- The task
Quote verbatim the span of lines that begins the listing below and closes with the line containing "Select the Protein".

- Material shown
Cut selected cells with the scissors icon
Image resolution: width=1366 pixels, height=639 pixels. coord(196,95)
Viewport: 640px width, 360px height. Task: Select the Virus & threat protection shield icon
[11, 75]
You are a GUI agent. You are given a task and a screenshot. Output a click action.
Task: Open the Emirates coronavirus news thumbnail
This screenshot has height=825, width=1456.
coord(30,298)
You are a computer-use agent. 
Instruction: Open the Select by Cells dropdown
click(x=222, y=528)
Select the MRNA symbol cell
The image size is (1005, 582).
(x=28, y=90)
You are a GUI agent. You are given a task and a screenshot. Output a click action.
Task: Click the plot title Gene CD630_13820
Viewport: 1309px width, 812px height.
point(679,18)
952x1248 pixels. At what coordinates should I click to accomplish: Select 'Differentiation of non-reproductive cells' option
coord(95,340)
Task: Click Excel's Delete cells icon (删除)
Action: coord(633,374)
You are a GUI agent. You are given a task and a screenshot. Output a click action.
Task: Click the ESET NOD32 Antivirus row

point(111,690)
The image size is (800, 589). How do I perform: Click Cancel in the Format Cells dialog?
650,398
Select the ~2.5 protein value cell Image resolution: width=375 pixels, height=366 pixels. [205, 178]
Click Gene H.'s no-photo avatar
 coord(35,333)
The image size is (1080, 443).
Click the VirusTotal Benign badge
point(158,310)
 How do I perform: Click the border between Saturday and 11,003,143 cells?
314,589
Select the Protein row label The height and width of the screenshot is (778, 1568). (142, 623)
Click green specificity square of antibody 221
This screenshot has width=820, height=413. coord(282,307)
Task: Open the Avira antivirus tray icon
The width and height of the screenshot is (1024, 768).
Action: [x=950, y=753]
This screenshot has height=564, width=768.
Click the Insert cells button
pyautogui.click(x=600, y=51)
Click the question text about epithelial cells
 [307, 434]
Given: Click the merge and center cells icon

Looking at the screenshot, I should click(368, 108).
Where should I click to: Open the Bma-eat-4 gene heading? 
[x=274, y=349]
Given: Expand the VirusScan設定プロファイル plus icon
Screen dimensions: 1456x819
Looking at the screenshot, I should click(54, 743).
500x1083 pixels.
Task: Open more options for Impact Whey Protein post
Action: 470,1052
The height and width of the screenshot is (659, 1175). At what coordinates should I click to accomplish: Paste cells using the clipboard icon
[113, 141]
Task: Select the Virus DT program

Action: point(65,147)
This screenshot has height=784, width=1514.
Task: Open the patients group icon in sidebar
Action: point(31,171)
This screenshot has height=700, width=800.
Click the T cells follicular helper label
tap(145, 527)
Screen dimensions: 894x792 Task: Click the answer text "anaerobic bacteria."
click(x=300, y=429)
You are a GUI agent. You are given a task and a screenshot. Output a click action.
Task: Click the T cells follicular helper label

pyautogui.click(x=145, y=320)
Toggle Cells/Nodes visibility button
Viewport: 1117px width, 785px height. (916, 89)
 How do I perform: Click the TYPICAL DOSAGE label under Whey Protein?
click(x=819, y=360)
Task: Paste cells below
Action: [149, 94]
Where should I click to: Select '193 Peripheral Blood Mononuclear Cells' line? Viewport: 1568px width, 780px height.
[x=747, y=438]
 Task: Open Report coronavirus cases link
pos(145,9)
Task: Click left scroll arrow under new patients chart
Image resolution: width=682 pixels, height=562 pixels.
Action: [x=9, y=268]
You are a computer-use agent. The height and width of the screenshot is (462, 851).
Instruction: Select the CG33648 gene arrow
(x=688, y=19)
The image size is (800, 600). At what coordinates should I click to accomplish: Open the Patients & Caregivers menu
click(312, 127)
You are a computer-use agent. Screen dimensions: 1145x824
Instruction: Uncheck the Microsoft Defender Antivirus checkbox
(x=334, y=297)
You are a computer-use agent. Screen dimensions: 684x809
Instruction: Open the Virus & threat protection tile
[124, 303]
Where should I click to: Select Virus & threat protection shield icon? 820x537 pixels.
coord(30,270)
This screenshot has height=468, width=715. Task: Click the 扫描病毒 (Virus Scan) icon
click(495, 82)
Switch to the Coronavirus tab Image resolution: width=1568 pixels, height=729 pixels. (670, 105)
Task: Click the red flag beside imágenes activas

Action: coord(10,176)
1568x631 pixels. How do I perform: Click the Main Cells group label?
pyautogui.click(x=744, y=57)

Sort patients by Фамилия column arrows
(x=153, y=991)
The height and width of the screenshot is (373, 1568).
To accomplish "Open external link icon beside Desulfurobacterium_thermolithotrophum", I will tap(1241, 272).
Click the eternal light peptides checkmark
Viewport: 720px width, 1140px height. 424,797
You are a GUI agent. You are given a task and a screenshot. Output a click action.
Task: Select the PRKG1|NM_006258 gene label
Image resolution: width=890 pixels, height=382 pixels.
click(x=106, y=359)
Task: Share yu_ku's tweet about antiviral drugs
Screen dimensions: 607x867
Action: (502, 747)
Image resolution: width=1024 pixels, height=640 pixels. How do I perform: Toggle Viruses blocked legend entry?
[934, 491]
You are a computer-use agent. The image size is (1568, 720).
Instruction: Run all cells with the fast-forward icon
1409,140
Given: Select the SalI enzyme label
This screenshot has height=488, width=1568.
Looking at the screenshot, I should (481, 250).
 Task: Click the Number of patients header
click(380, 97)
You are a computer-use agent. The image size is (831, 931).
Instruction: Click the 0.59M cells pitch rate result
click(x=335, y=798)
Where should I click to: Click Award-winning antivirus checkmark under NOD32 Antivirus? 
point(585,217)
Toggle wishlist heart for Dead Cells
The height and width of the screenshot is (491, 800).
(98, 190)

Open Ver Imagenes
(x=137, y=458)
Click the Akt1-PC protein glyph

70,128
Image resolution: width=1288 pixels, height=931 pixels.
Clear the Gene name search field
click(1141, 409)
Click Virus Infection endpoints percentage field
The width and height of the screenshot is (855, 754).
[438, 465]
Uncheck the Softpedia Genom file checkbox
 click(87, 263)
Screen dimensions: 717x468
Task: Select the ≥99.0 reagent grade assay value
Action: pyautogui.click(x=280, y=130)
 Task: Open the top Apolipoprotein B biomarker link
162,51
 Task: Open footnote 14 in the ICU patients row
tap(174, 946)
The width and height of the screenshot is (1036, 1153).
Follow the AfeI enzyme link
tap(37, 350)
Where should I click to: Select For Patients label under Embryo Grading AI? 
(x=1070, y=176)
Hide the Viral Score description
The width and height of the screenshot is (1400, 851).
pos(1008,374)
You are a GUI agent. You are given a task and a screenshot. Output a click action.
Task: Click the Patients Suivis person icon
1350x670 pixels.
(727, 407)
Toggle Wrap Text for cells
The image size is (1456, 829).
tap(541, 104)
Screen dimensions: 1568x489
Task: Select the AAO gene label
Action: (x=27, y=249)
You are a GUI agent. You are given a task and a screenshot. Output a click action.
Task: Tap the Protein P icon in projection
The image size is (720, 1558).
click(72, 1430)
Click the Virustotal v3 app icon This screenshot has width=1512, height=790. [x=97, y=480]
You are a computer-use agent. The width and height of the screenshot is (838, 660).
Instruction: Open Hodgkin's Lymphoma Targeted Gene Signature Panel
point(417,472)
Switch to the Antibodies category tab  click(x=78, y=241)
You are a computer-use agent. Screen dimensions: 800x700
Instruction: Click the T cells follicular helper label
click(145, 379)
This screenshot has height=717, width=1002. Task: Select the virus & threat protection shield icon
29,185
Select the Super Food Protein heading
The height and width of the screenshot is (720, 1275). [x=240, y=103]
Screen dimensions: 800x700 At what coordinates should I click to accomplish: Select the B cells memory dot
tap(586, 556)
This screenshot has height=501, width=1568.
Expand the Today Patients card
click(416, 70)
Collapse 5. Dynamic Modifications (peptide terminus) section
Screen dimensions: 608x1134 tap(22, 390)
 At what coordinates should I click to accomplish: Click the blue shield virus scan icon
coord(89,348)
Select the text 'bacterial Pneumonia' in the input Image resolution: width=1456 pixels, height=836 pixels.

- Finished exercise
Cut selected cells with the scissors icon
Image resolution: width=1366 pixels, height=639 pixels. coord(196,95)
Viewport: 640px width, 360px height. Task: Select the Virus & threat protection shield icon
[11, 75]
You are a GUI agent. You are given a task and a screenshot. Output a click action.
Task: Open the Emirates coronavirus news thumbnail
This screenshot has height=825, width=1456.
coord(30,298)
You are a computer-use agent. 
Instruction: Open the Select by Cells dropdown
click(x=222, y=528)
Select the MRNA symbol cell
The image size is (1005, 582).
(x=28, y=90)
You are a GUI agent. You are given a task and a screenshot. Output a click action.
Task: Click the plot title Gene CD630_13820
Viewport: 1309px width, 812px height.
point(679,18)
952x1248 pixels. At what coordinates should I click to accomplish: Select 'Differentiation of non-reproductive cells' option
coord(95,340)
Task: Click Excel's Delete cells icon (删除)
Action: coord(633,374)
You are a GUI agent. You are given a task and a screenshot. Output a click action.
Task: Click the ESET NOD32 Antivirus row

point(111,690)
The image size is (800, 589). How do I perform: Click Cancel in the Format Cells dialog?
650,398
Select the ~2.5 protein value cell Image resolution: width=375 pixels, height=366 pixels. [205, 178]
Click Gene H.'s no-photo avatar
 coord(35,333)
The image size is (1080, 443).
Click the VirusTotal Benign badge
point(158,310)
 How do I perform: Click the border between Saturday and 11,003,143 cells?
314,589
Select the Protein row label The height and width of the screenshot is (778, 1568). (142, 623)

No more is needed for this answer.